Buying Into An Experience

Another element of luxury is that consumers are buying into an experience. In many cases, that luxury experience has involved going into a high-end brand’s store and being treated like you are special.

I remember when I was looking for my wedding dress, the very first shop I went into was (rather unwisely) a small but high-end couture wedding dress creator.

Everything about that experience was designed to make me—as a bride-to-be—feel special. Like this was my chance to experience what it is like to be, for example, a royal princess.

The fabrics and laces were apparently all hand-chosen by the designer in Europe each year (sophistication). I was given opportunities to try a variety of styles and fabrics, and told that pretty much everything could be customised to suit me perfectly (personalisation). At the at the end of the session, the designer handed me a beautiful sketch of my favourite, customised dress, with samples swatches of the beautiful fabrics attached (letting me flirt with the fantasy of being a fashion designer).

That first bridal dress store was probably the most powerful luxury shopping experience of my life. I didn’t end up buying the dress from there (it was out of my price range), but frankly, after that experience, no other wedding dress shop made me feel as special.

Lace Wedding Dress

This second psychological pull—the luxury experience and the powerful emotions that it creates—may be harder to create online. But it’s definitely possible.

There are ways eCommerce sellers can give their customers a luxury experience. You might send personalised emails with curated suggestions based on browsing or personal data you’ve collected on them previously. Or you might offer VIP customers exclusive products, based on their own preferences and behaviours. You could ship items in luxurious packaging, and include handwritten notes. You can send customers invitations to exclusive events (both online and offline), like Everlane did with their recent Black Friday Fund events in New York and San Francisco.

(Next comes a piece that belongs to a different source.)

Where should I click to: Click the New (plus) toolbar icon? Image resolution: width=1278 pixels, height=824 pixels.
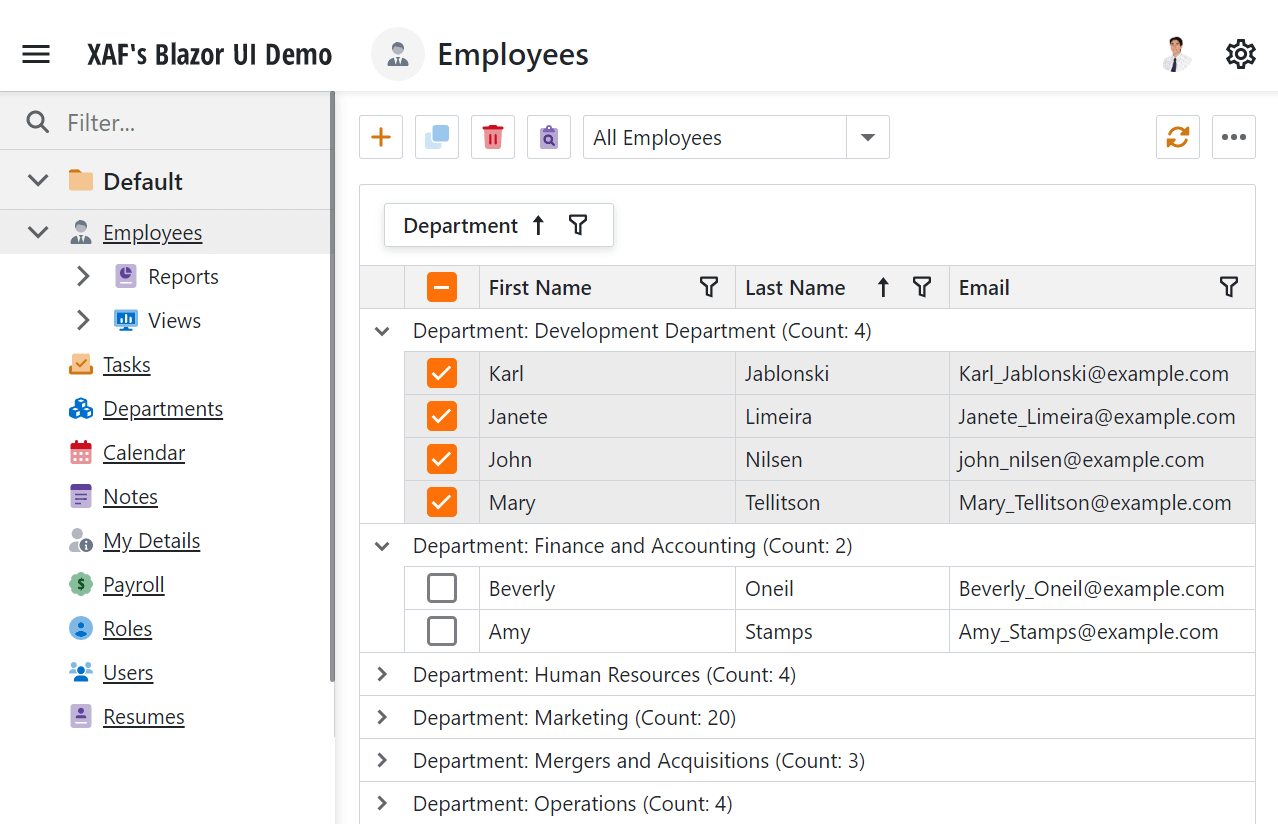[x=380, y=138]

Or you can create opportunities for customers to participate in online content in ways that make them feel unique and special (like Burberry’s The Art of the Trench). Digital platforms offer people a much wider platform for expressing themselves and showing off their newfound luxury, one area where eCommerce may have the upper hand over traditional retail. Sure, you can walk down the street showing off your Fendi bag, but being re-pinned thousands of times on Pinterest may be even better.

Create Your Own Little Slice of Luxury

Hopefully this post has demonstrated that luxury and eCommerce can indeed go hand-in-hand, and that harnessing the psychology of luxury shopping is within reach for small and medium-sized eCommerce sellers.

While you may never be able to replicate the mythology of Coco Chanel, or the experience of shopping in the Louis Vuitton store, you can create your own stories and experiences that tap into luxury psychology of stories and experiences.

And with some segments of the U.S. market shifting away from international luxury brands and towards artisanal creators, now might be the perfect time to create a slice of luxury on your own little corner of the internet.